Heavy Load Blues the twelfth studio album is by American band Gov't Mule. It was released on November 12, 2021 by Fantasy Records.

Heavy Load Blues was nominated for a Grammy award for Best Traditional Blues Album.

Critical reception
Heavy Load Blues was received with very positive reviews by critics.
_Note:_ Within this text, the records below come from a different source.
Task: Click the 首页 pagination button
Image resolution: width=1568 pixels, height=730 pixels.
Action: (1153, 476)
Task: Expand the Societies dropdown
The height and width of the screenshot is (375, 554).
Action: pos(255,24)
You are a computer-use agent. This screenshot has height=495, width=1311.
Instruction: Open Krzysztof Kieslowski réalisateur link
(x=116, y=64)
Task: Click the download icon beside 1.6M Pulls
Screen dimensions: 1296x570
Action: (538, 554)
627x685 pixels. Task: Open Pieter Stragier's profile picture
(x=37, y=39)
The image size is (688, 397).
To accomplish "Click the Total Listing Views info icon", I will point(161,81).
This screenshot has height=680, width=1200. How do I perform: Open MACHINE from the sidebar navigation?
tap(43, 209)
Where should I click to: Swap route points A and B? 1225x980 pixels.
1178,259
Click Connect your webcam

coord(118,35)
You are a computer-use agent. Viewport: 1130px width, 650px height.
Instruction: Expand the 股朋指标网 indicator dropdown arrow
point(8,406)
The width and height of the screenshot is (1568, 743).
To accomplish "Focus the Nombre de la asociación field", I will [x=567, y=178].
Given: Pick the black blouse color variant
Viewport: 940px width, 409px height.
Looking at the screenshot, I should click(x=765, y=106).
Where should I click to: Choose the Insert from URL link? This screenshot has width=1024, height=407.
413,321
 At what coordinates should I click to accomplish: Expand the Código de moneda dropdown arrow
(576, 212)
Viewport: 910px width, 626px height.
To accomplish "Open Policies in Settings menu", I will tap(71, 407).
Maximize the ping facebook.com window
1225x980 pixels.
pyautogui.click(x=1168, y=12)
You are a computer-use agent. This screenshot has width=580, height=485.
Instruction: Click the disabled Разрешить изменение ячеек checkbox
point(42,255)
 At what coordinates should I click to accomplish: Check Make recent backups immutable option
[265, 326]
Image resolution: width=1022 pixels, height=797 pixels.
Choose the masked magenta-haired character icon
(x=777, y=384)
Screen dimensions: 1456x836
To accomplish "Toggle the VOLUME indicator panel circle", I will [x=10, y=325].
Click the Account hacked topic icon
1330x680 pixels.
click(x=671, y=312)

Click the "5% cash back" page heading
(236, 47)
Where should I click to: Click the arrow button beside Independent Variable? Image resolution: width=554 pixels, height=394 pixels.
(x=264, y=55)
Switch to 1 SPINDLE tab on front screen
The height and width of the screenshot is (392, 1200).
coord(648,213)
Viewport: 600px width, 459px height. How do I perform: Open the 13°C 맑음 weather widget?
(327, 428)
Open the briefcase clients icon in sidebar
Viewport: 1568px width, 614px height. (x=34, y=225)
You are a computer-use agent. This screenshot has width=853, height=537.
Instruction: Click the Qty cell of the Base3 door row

This release has an score of 84 out of 100 at Metacritic, based on the weighted average of 4 reviews - ranging from 60 to 90 out of 100 - from mainstream publications.

In a review for PopMatters, writer Michael Elliot wrote: "Gov't Mule's first strictly "all-blues" album, "Heavy Load Blues", is not-so-strictly that at all, but a soul-baring journey of the blues, mainly through the lens of soul and hard rock, in all its complexity, beauty, darkness, and glory."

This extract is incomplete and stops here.